Hans-Peter Feldmann collects almost everything, from pictures, books, handprints to toys, hats, shoes, flowers and all kind of bric-a-brac and daily objects. His contribution in the 2009 Venice Biennale, Shadow Play (2002), is an exemplar work of his denial of high cultural references while producing a sensuous effect through everyday objects. For Feldmann, art has to be sensuous for the eye to touch. The explanation comes with another image: “I visited Hong Kong in the 1980s. I remember one day I came across a woman singing aloud in the street. I didn’t understand a word of her song, but I knew she was singing her misfortunes and she was very sad. That was how she handled the problem, a physical reaction to it in order to loss it, to overcome it. This is art. This is the functionality of art. Today, I remember my feelings as if I heard the song again, the sensations stay within me.” It’s the need to express publicly in order to render the emotions concrete or even to exorcise it. When the need becomes an urge, its impact can be overwhelming.

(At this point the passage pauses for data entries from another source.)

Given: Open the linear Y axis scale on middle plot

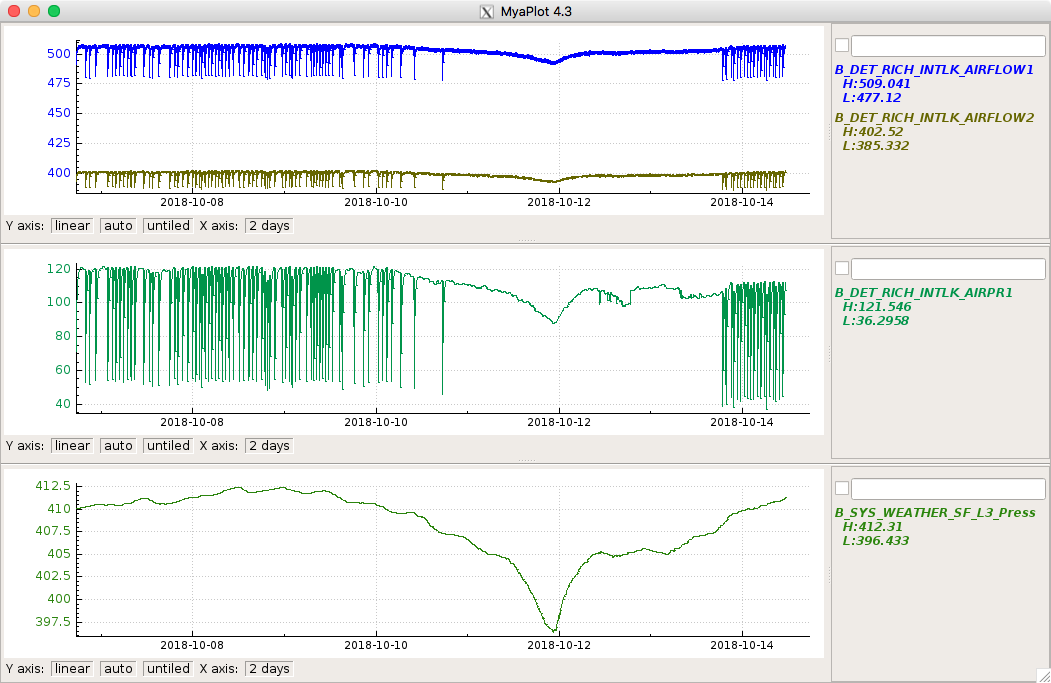Looking at the screenshot, I should point(73,445).
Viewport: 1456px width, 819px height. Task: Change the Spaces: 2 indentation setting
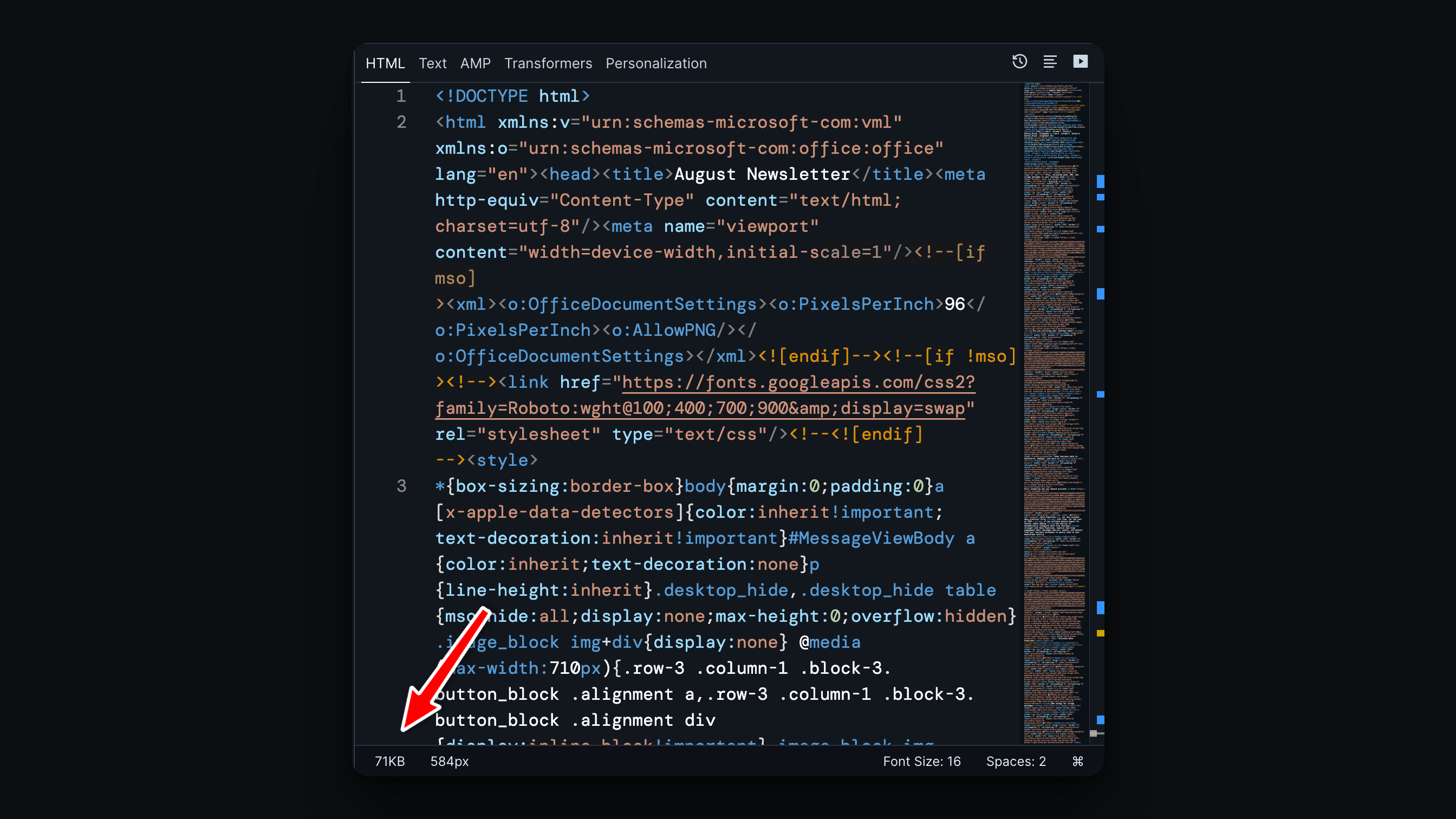1016,762
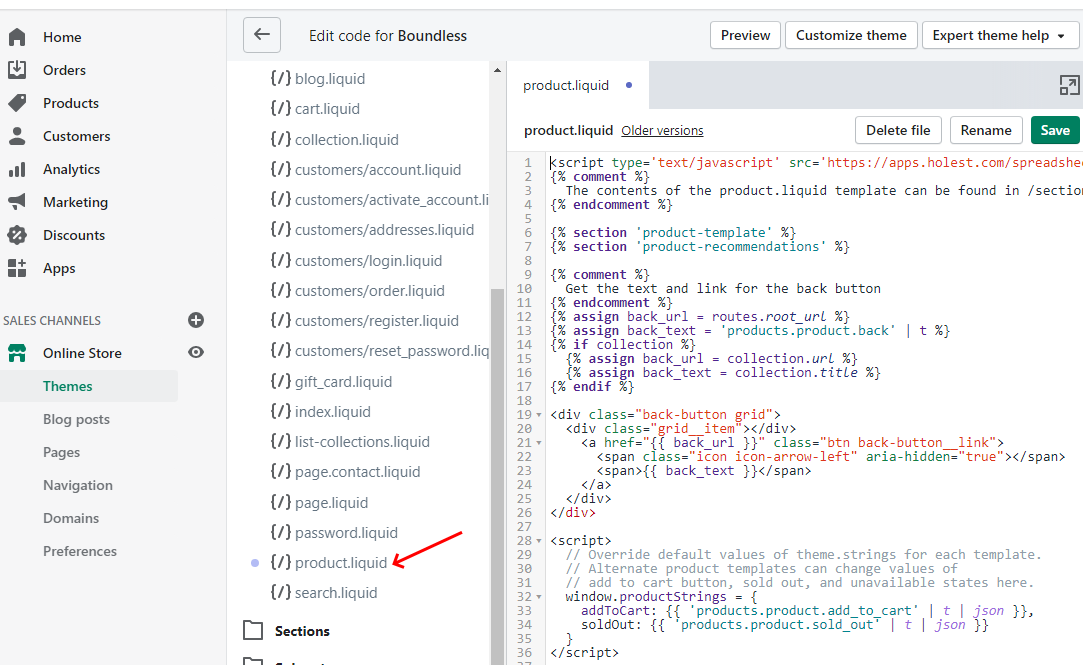The width and height of the screenshot is (1083, 665).
Task: Open Analytics bar chart icon
Action: pos(17,169)
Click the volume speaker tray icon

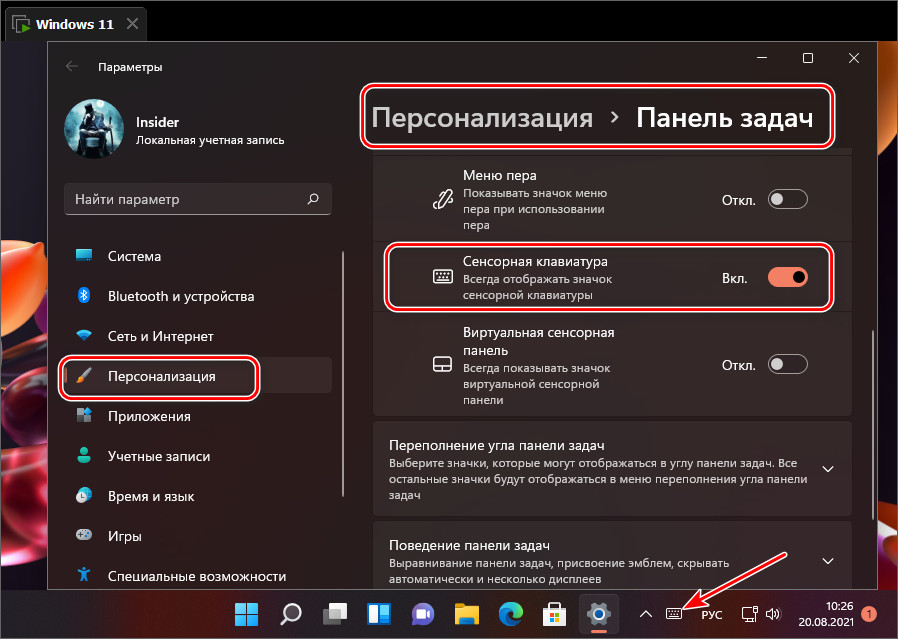773,614
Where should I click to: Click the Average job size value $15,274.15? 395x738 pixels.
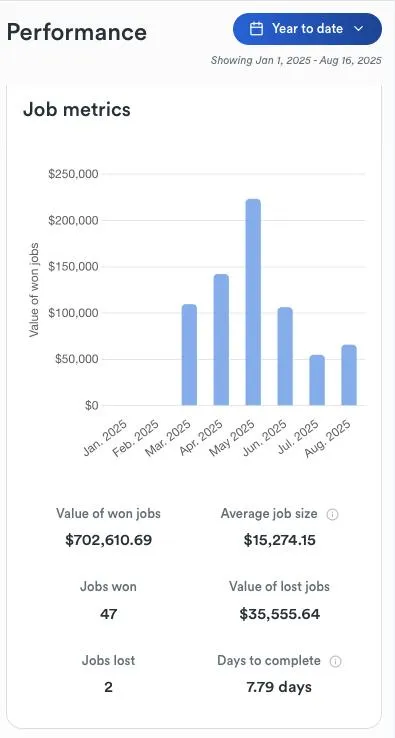point(280,540)
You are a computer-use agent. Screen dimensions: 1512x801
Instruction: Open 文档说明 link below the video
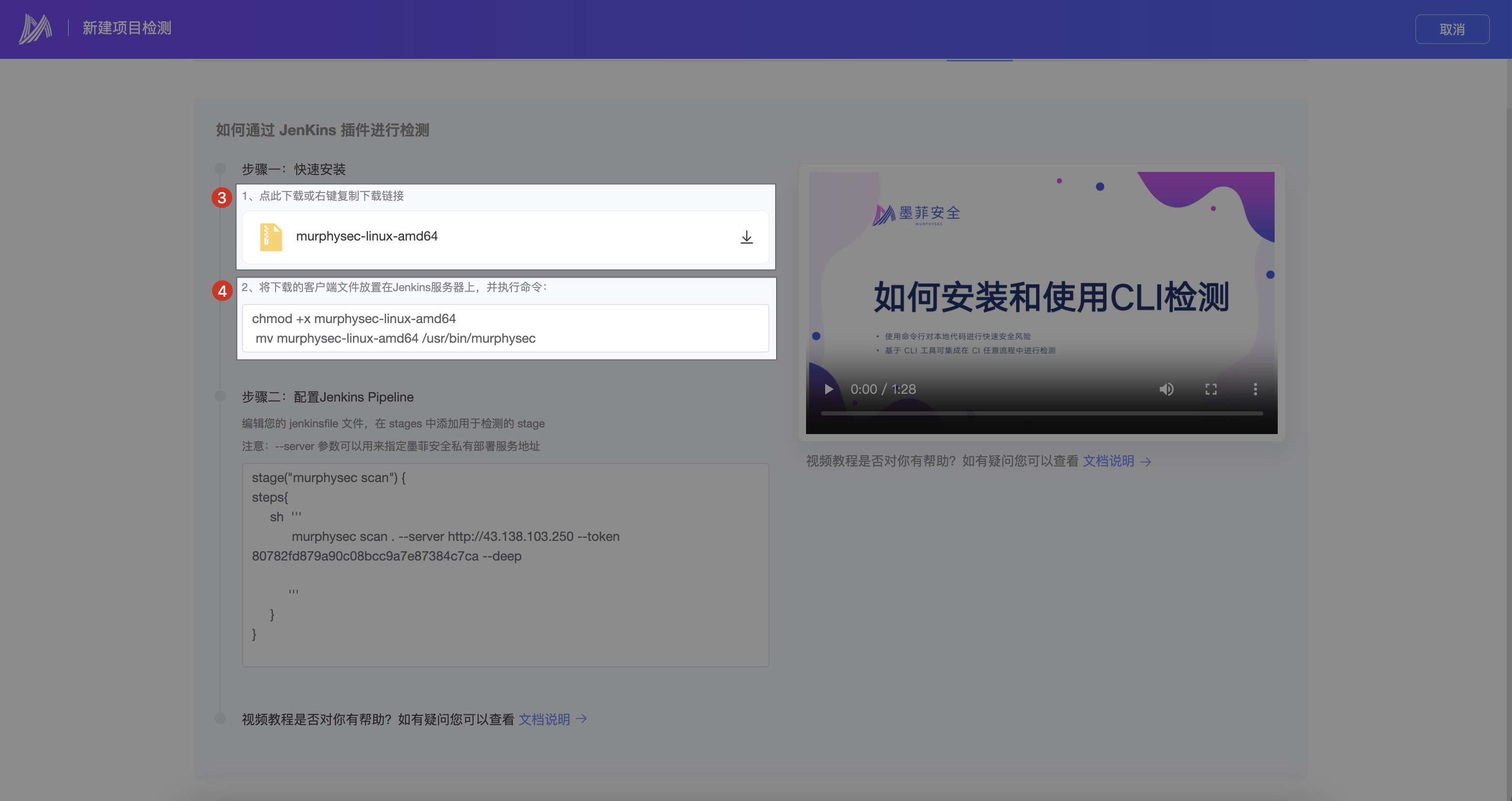[1107, 461]
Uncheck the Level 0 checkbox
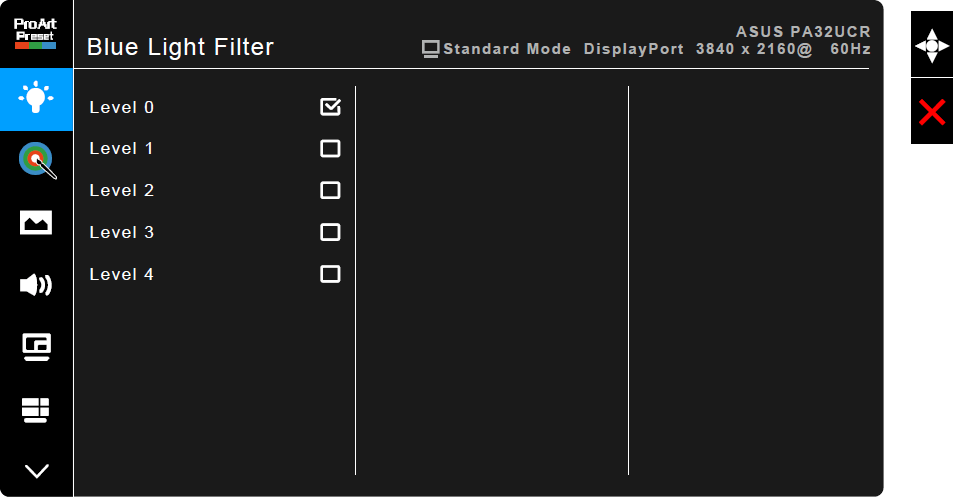Viewport: 953px width, 497px height. [330, 107]
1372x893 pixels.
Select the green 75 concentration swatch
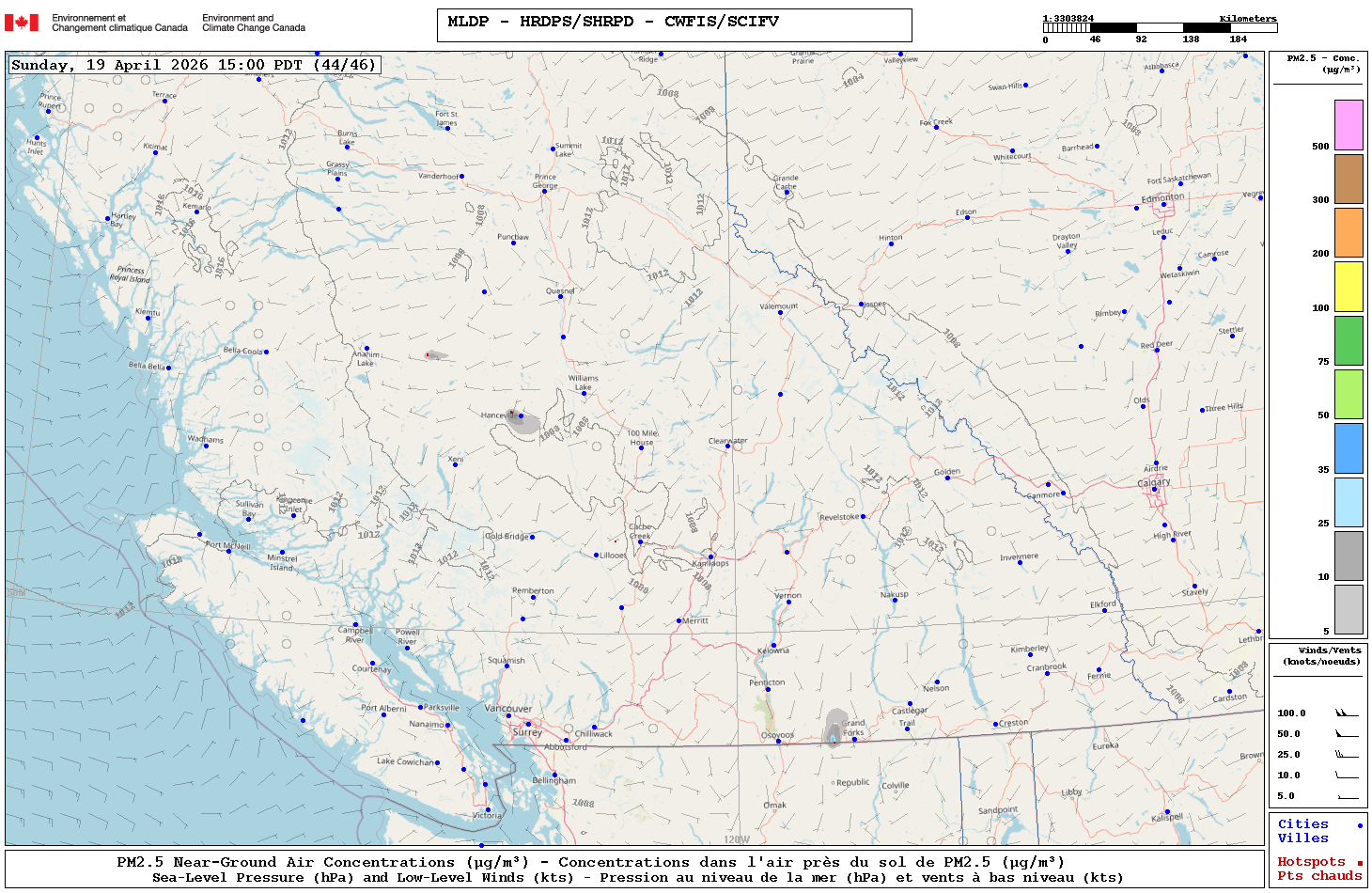(x=1349, y=340)
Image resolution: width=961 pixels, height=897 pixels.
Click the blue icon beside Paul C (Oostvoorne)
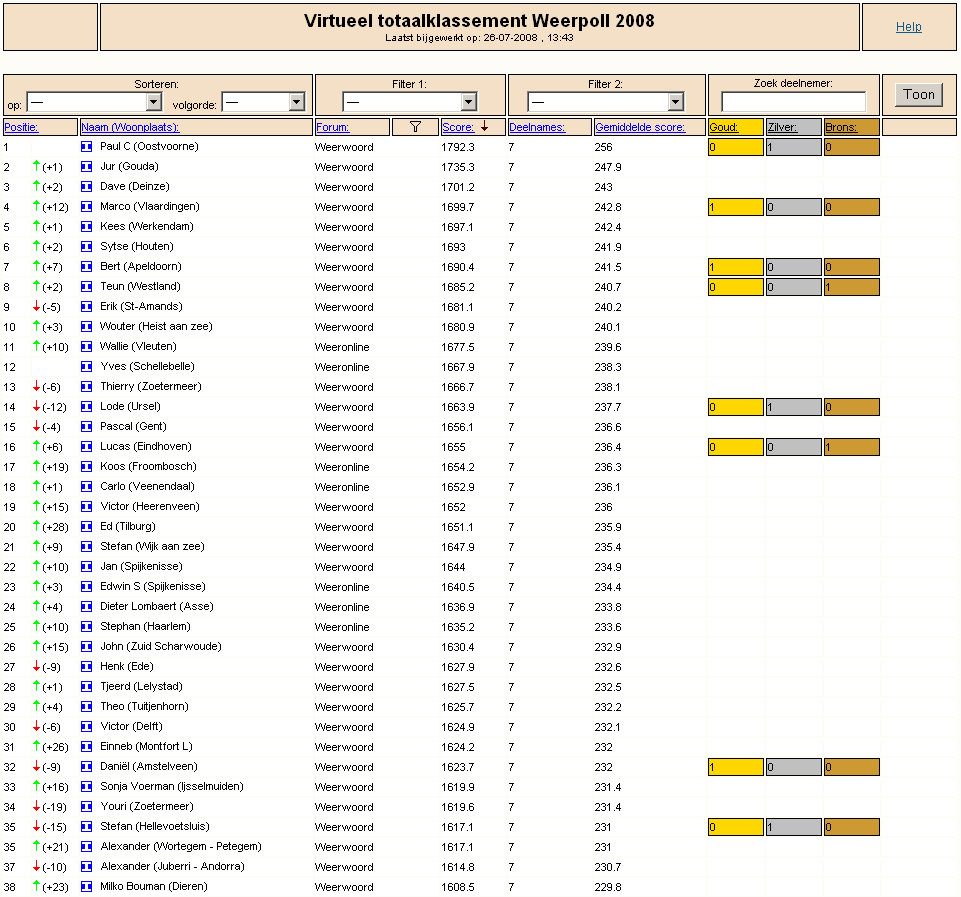click(x=86, y=147)
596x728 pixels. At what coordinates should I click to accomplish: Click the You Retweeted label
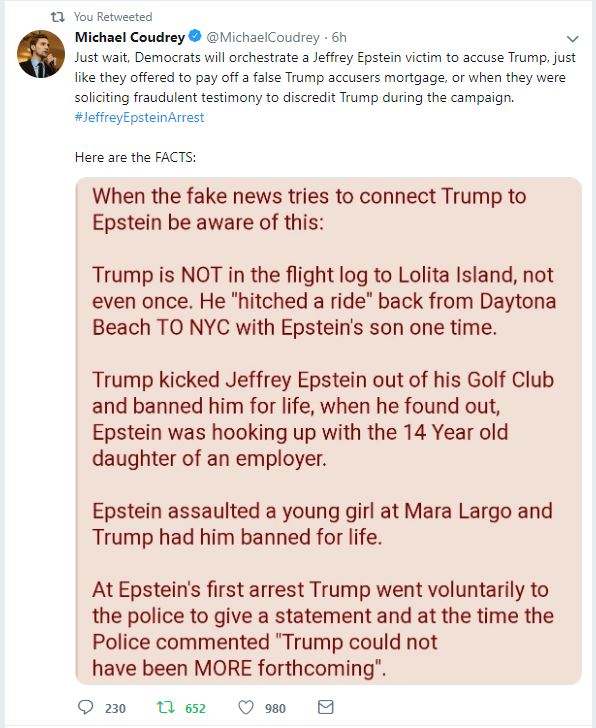[x=113, y=17]
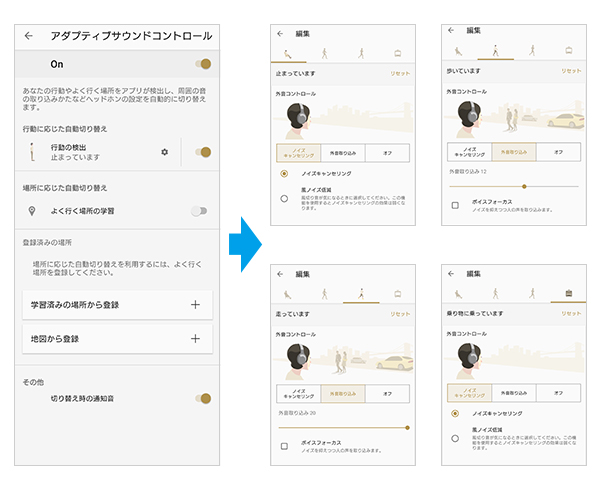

The blur borderline between private and public can be felt in most of Feldmann’s works. His 100 Years (2001) which features 101 individuals aged from 8 months to 100 years old from his family and his acquaintances invites spectators to become an integrant part of work –– to identify every single step in one’s own past life and the vaguely visible future projected by the older participants. Another work in the 1970s, All the Clothes of a Woman, spectators find themselves in a position to reconstruct the image of the woman whose 71 pieces of clothes were photographed by Feldmann one by one. In a rather embarrassing mood, we become friends with the woman whose face never revealed.
Hans-Peter Feldmann insists once again that he’s not an artist and his exhibition is not an art exhibition. He is just a person who loves pictures. In his pictures, we “simply have to look at it to hear the music”.

About Hans-Peter Feldmann
Hans Peter Feldmann (b. 1941) lives and works in Düsseldorf.
Winner of THE HUGO BOSS PRIZE 2010. An exhibition of Feldmann’s work will be on view at the Guggenheim Museum from May 20 through September 5, 2011.
His recent solo shows includes a major retrospective show which travelled to Konsthall Malmo (Sweden), Museo Centro De Arte Reina Sofia (Madrid) and Kunsthalle Dusseldorf (Germany), all in 2010. “Art Exhibition” which travelled in Simon Lee Gallery (London) in 2009, Arnolfini (Bristol) in 2008 and Sprengel Museum (Hanover) in 2007. In 2006 he showed in the Contemporary Art Gallery, Vancouver, Canada. In 2005, he showed “Women in Prison” in Barbara Wien Galerie und Buchhandlung für Kunstbücher (with Klaus Heilmann). He also participated in 2009 Venice Biennale Making World curated by Daniel Birnbaum and in 2007 in Sculptur Projects, Muenster.